Opinion

Chatbots have been around since the ’90s, but they still don’t work (yet)

Replacing customer service agents with machines has been common practice since the '90s - and frustrating customers for just as long. So why should chatbots be any different? Verint's Martyn Riddle explains.

When Interactive Voice Response (IVR) systems launched in the mid-’90s, they were hailed as the way of the future in the customer experience sector. Designed to enhance the customer service journey, IVRs rose in popularity in service-oriented organisations as they pledged to save customer service agents significant time, and save organisations significant dollars.
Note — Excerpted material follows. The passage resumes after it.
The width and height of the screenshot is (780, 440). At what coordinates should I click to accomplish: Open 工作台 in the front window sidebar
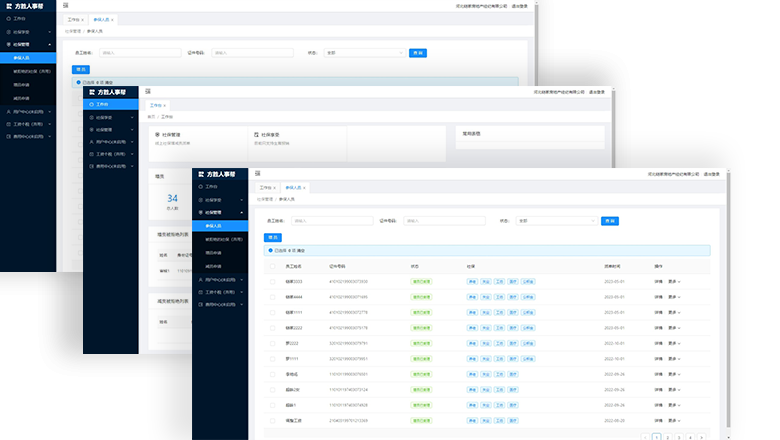click(211, 186)
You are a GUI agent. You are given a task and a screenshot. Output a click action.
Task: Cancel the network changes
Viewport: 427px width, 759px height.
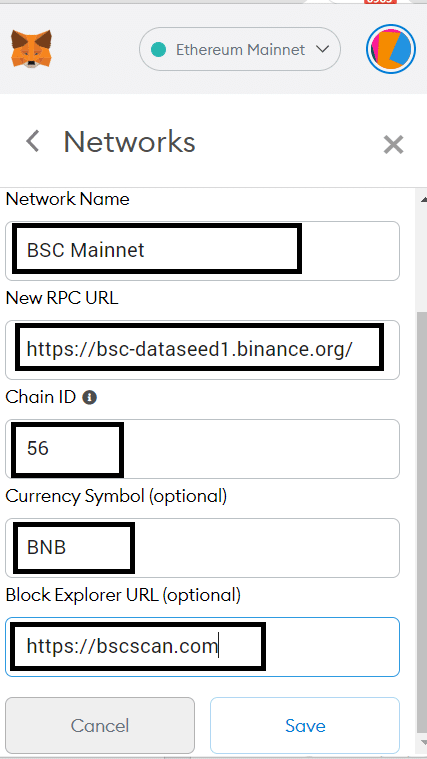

And while IVRs certainly did live up to some expectations, many organisations found their customers became increasingly frustrated with the technology due to unclear menu options and an inability to solve complicated issues. Customers felt IVRs complicated their experience rather than enhanced it.

Fast forward to 2018 where chatbots are gaining popularity in the sector. There is a lot of hype surrounding the technology – natural language processing, artificial intelligence, and a perceived low-cost way of handling customer enquiries.

However, it is a one-dimensional view to see chatbots as a low-cost alternative to a human customer service agent. When deployed as a standalone solution with rigid decision paths and static knowledge bases, chatbots can easily frustrate customers and cause more problems than they solve.

Customers are time poor and have a low tolerance for automated processes that are complicated and time wasting. If they are paying for a service, they demand excellence and value a streamlined exchange. Implemented as a multi-dimensional solution that utilises context, process awareness, continually updated dynamic knowledge bases and transactional intelligence, true Interactive Virtual Assistants (IVAs) can indeed fulfil this need and add significant value.

Technology should never replace the human touch. In fact, in recent global research, 78% of our survey respondents told us they enjoy having their grievances heard, problems-solved and requests handled by a real person; not a robot.

Customers are happy to self-serve until they have a complex issue. Then they want to speak to a human – someone who knows the history of their issue and is able to pick it up from where the technology got them too (that is, they don’t want to have to explain the entire issue from the beginning).

This is where technology and human touch can and should work hand-in-hand. If organisations can implement IVAs to enhance the work of their customer service agents, they will be able to deliver an engaging and memorable customer experience.

While chatbots can have more functionality than their IVR counterparts, using them as a replacement to human agents may very well relegate them to the list of customer experience technology that couldn’t keep up. Alternatively, using IVAs in conjunction with human agents as a way to enhance the customer service experience could very well be the way of the future.

Martyn Riddle is marketing director, Asia Pacific and Japan, Verint.